Welcome the sunshine with our summery Caprese Style Mozzarella Salad and Pesto Dressing. Filled with a taste of Italian sun, this salad is perfect for a lighter evening meal or to accompany a BBQ.
Boxes and ingredients are packed in facilities that handles Peanut, Nuts, Sesame, Fish, Crustaceans, Milk, Egg, Mustard, Celery, Soya, Gluten and Sulphites. Due to the war in Ukraine, it has been necessary to substitute sunflower oil with rapeseed oil in some products without a label change. The FSA have advised that allergic reactions to rapeseed oil are rare.
350 grams
Salad Potatoes
1 unit(s)
Garlic Clove
1 unit(s)
Ciabatta
(Contains Cereals containing gluten)
125 grams
Baby Plum Tomatoes
1 ball(s)
Mozzarella
(Contains Milk)
1 unit(s)
Lemon
32 grams
Pesto
(Contains Milk)
32 grams
Mayonnaise
(Contains Egg, Mustard)
50 grams
Baby Leaf Mix
12 milliliter(s)
Balsamic Glaze
(Contains Sulphites)
25 grams
Hazelnuts
(Contains Nuts May contain Nuts)
1 tsp
Sugar for the Dressing
½ tbsp
Olive Oil for the Dressing
Preheat your oven to 220°C/200°C fan/gas mark 7.
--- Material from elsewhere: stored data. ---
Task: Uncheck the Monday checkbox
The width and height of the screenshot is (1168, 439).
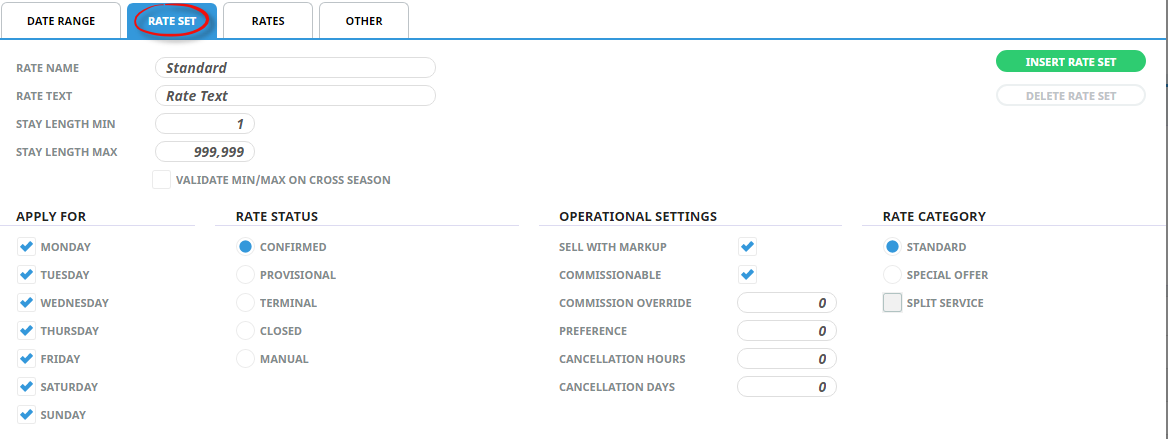Action: (x=25, y=247)
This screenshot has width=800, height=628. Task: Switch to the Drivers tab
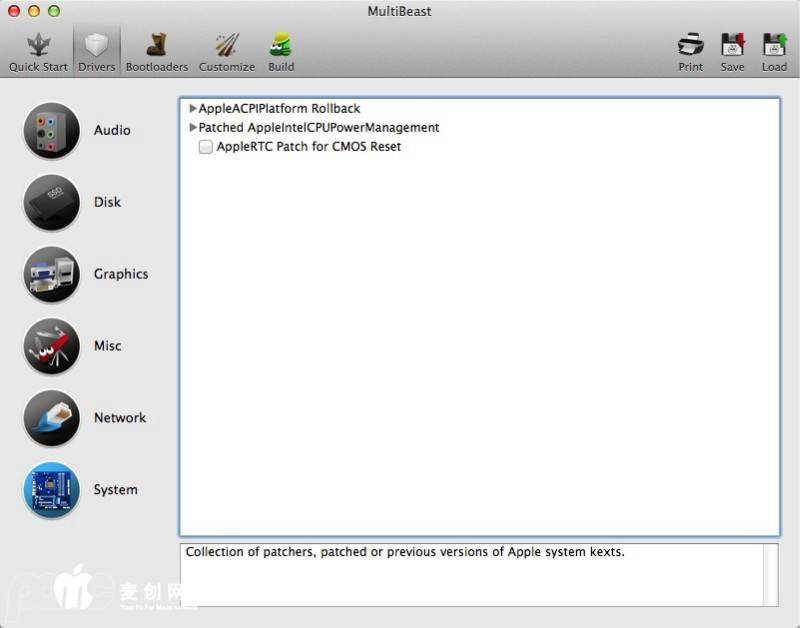(97, 51)
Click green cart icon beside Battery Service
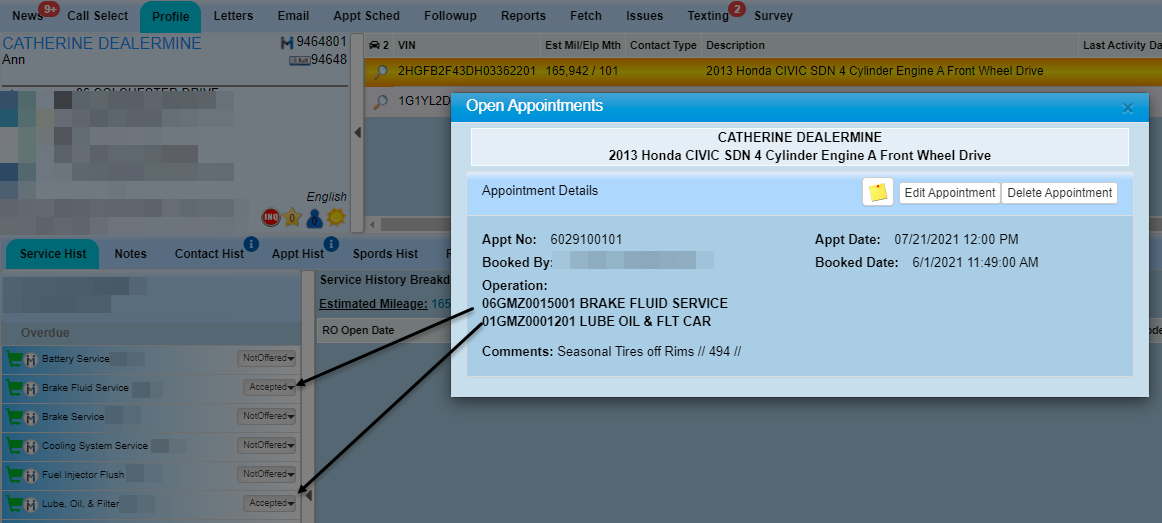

Chop the salad potatoes into 2cm chunks (no need to peel).
Pop the chunks onto a large baking tray. Drizzle with oil, season with salt and pepper, then toss to coat. Spread out in a single layer. TIP: Use two baking trays if necessary.
When the oven is hot, roast on the top shelf until golden, 25-30 mins. Turn halfway through.
Meanwhile, peel and grate the garlic (or use a garlic press).
Halve the ciabatta and evenly spread over the garlic.
Cut the ciabatta into 2cm chunks.
Pop the ciabatta croutons onto a baking tray in a single layer.
Drizzle with oil, season with salt and pepper and toss to coat well.
Bake the croutons on the middle shelf until golden, 8-10 mins, then remove from the oven and set aside.
Meanwhile, halve the baby plum tomatoes.
Drain and tear the mozzarella into 2cm chunks.
Cut the lemon into wedges.
In a large bowl, combine the pesto, mayo, sugar and oil for the dressing (see pantry for both amounts) along with a good squeeze of lemon juice. Season with salt and pepper and mix to combine.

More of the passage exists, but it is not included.